Brasiliens 84 Prozent zählen Chatbots, nicht Lagerhäuser
Die Schlagzeile einer Linx-Umfrage — dass 84 Prozent der brasilianischen Einzelhändler keine KI einsetzen — misst Unternehmens-Chatbots und ignoriert die operative KI, die bereits über SAP, Reply und lokale Integratoren im Einsatz ist.
Sir John Crabstone
Brasiliens 84-Prozent-Zahl ohne KI — jene, die Linx veröffentlichte und die seither überall zitiert wird — ist nicht falsch. Sie ist eng gefasst. Sie beantwortet eine andere Frage, als ihre Leser zu stellen glauben.
Die Umfrage stützte sich auf 328 Linx-Kunden. Von den 16 Prozent, die bereits KI einsetzen, nannten die meisten Chatbot-Service, automatisierte Berichte und automatisiertes Messaging als führende Anwendungen. Alle drei befinden sich auf der Dashboard-Ebene der Händlerinfrastruktur. Das Lager, das Regalplanogramm und der Nachschubzyklus kamen im Fragebogen nicht vor.

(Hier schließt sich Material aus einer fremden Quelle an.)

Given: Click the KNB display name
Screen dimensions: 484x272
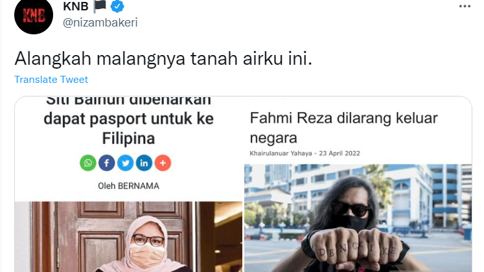Looking at the screenshot, I should (x=76, y=6).
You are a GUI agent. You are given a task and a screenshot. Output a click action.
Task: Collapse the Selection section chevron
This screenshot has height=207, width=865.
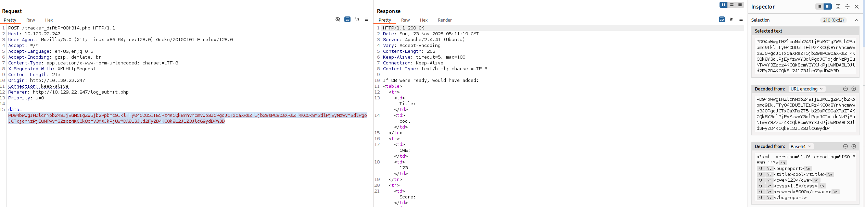[856, 20]
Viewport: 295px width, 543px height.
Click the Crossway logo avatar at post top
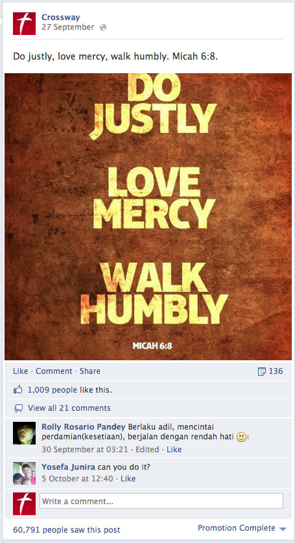[24, 23]
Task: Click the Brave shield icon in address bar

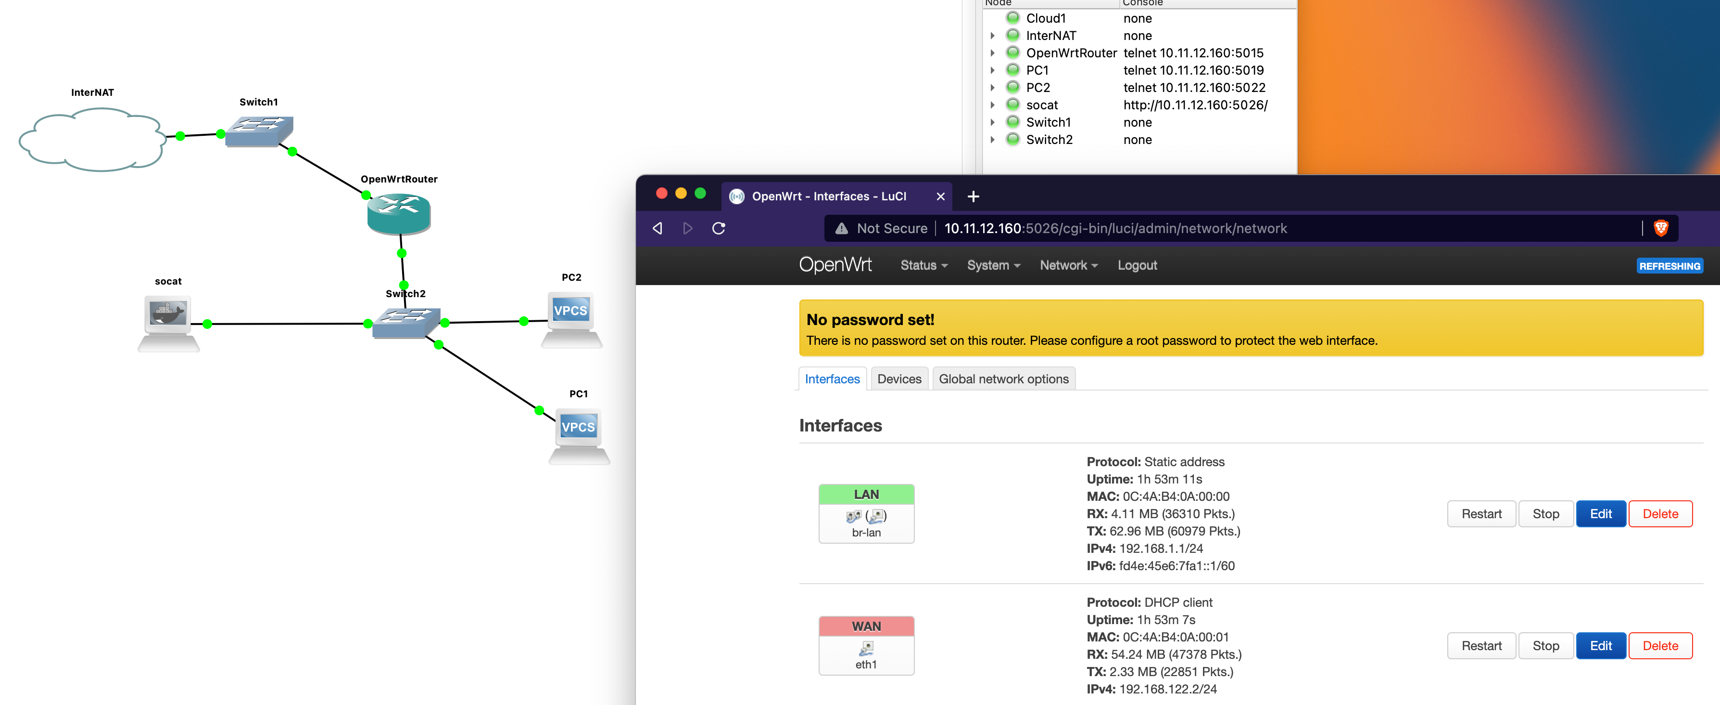Action: pos(1662,228)
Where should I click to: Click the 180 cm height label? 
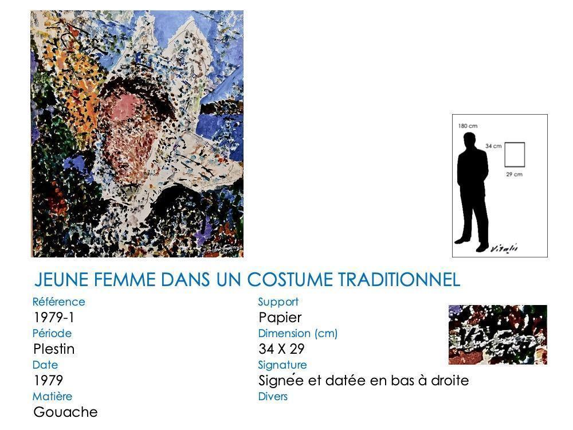(x=468, y=126)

Die Zahl misst, ob ein Händler ein Chatfenster an seinen Checkout geklebt hat — nicht, ob der Checkout selbst von einem Agenten gesteuert wird.
Die operative Ebene folgt einer anderen Rechnung. Magazine Luiza hat seinen Lu-Assistenten in WhatsApp integriert und erzielt dort mittlerweile dreimal so hohe Conversion-Raten wie bei der Suche innerhalb der eigenen App. Dieser Abstand ist groß genug, um das Produkt neu zu definieren: Der Agent ist kein Chatbot — er ist der Abschluss.
Weiter unten im Stack liefert SAP Brazil Retail Intelligence in seine S/4HANA-Installationsbasis aus. Rui Botelho, Präsident der Regionaleinheit, erklärt KI für unverzichtbar — eine Position, die von einem Anbieter kommt, dessen ERP-Infrastruktur Betriebe trägt, die der Linx-Fragebogen gar nicht erfassen sollte. Die 328 Händler in der Linx-Umfrage waren Linx-Kunden; die SAP-Installationsbasis umfasst andere Namen und eine andere Infrastruktur.
Logistics Reply verkauft unterdessen seinen GaliLEA-Agentenbaukasten weltweit in Lagerverwaltungssysteme. GaliLEA übernimmt dynamische Aufgabenzuweisung und Agentenkoordination im Lager — genau jene operative Schicht, die kein Händler in einer Umfrage als „KI für Chatbots” beschreiben würde. Keine dieser Implementierungen verlangt von Händlern, ein Kästchen auf einem Linx-Formular anzukreuzen.
Die 84 Prozent messen das Eingestehen, nicht die Einführung.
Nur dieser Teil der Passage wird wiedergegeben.